[GIVEN INFORMATION — start]

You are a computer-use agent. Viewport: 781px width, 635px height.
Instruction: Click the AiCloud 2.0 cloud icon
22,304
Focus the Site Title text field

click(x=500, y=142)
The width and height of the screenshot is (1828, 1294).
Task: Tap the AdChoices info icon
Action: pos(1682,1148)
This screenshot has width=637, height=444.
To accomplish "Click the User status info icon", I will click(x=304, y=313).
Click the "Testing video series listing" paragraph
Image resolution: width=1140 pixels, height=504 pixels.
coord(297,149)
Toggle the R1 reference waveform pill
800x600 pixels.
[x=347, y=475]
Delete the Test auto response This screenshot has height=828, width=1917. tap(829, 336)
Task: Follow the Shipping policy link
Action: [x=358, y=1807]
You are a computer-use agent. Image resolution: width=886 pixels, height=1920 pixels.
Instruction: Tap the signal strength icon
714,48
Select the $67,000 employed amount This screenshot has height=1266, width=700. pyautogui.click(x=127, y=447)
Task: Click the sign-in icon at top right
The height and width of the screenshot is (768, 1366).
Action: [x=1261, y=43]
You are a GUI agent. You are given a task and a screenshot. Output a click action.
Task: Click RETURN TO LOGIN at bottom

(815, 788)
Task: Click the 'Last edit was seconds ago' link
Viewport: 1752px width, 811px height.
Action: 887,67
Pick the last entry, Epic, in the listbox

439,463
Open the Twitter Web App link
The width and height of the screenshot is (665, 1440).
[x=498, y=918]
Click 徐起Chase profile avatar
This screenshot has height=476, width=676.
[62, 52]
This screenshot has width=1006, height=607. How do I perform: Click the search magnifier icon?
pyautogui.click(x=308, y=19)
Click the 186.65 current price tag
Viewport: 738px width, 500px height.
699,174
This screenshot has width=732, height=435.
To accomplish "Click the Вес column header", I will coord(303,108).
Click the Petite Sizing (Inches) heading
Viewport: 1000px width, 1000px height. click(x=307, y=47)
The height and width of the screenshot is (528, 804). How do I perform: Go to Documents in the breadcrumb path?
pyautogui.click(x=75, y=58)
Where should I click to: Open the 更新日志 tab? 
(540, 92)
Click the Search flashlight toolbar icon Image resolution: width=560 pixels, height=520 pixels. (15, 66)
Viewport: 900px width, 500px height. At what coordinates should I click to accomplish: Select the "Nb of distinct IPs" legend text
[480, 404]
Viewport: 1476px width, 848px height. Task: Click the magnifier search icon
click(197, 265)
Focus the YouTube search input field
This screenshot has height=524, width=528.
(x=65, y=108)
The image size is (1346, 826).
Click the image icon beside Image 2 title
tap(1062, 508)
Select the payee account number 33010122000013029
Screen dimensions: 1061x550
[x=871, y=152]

[GIVEN INFORMATION — finish]

**WORK TO COMPLETE:**
Reproduce all of the records, keeping every character unchanged.

**RESPONSE AREA:**
You are a computer-use agent. Viewport: 781px width, 635px height.
Instruction: Click the AiCloud 2.0 cloud icon
22,304
Focus the Site Title text field

click(x=500, y=142)
The width and height of the screenshot is (1828, 1294).
Task: Tap the AdChoices info icon
Action: pos(1682,1148)
This screenshot has width=637, height=444.
To accomplish "Click the User status info icon", I will click(x=304, y=313).
Click the "Testing video series listing" paragraph
Image resolution: width=1140 pixels, height=504 pixels.
coord(297,149)
Toggle the R1 reference waveform pill
800x600 pixels.
[x=347, y=475]
Delete the Test auto response This screenshot has height=828, width=1917. tap(829, 336)
Task: Follow the Shipping policy link
Action: [x=358, y=1807]
You are a computer-use agent. Image resolution: width=886 pixels, height=1920 pixels.
Instruction: Tap the signal strength icon
714,48
Select the $67,000 employed amount This screenshot has height=1266, width=700. pyautogui.click(x=127, y=447)
Task: Click the sign-in icon at top right
The height and width of the screenshot is (768, 1366).
Action: [x=1261, y=43]
You are a GUI agent. You are given a task and a screenshot. Output a click action.
Task: Click RETURN TO LOGIN at bottom

(815, 788)
Task: Click the 'Last edit was seconds ago' link
Viewport: 1752px width, 811px height.
Action: 887,67
Pick the last entry, Epic, in the listbox

439,463
Open the Twitter Web App link
The width and height of the screenshot is (665, 1440).
[x=498, y=918]
Click 徐起Chase profile avatar
This screenshot has height=476, width=676.
[62, 52]
This screenshot has width=1006, height=607. How do I perform: Click the search magnifier icon?
pyautogui.click(x=308, y=19)
Click the 186.65 current price tag
Viewport: 738px width, 500px height.
699,174
This screenshot has width=732, height=435.
To accomplish "Click the Вес column header", I will coord(303,108).
Click the Petite Sizing (Inches) heading
Viewport: 1000px width, 1000px height. click(x=307, y=47)
The height and width of the screenshot is (528, 804). How do I perform: Go to Documents in the breadcrumb path?
pyautogui.click(x=75, y=58)
Where should I click to: Open the 更新日志 tab? 
(540, 92)
Click the Search flashlight toolbar icon Image resolution: width=560 pixels, height=520 pixels. (15, 66)
Viewport: 900px width, 500px height. At what coordinates should I click to accomplish: Select the "Nb of distinct IPs" legend text
[480, 404]
Viewport: 1476px width, 848px height. Task: Click the magnifier search icon
click(197, 265)
Focus the YouTube search input field
This screenshot has height=524, width=528.
(x=65, y=108)
The image size is (1346, 826).
Click the image icon beside Image 2 title
tap(1062, 508)
Select the payee account number 33010122000013029
Screen dimensions: 1061x550
[x=871, y=152]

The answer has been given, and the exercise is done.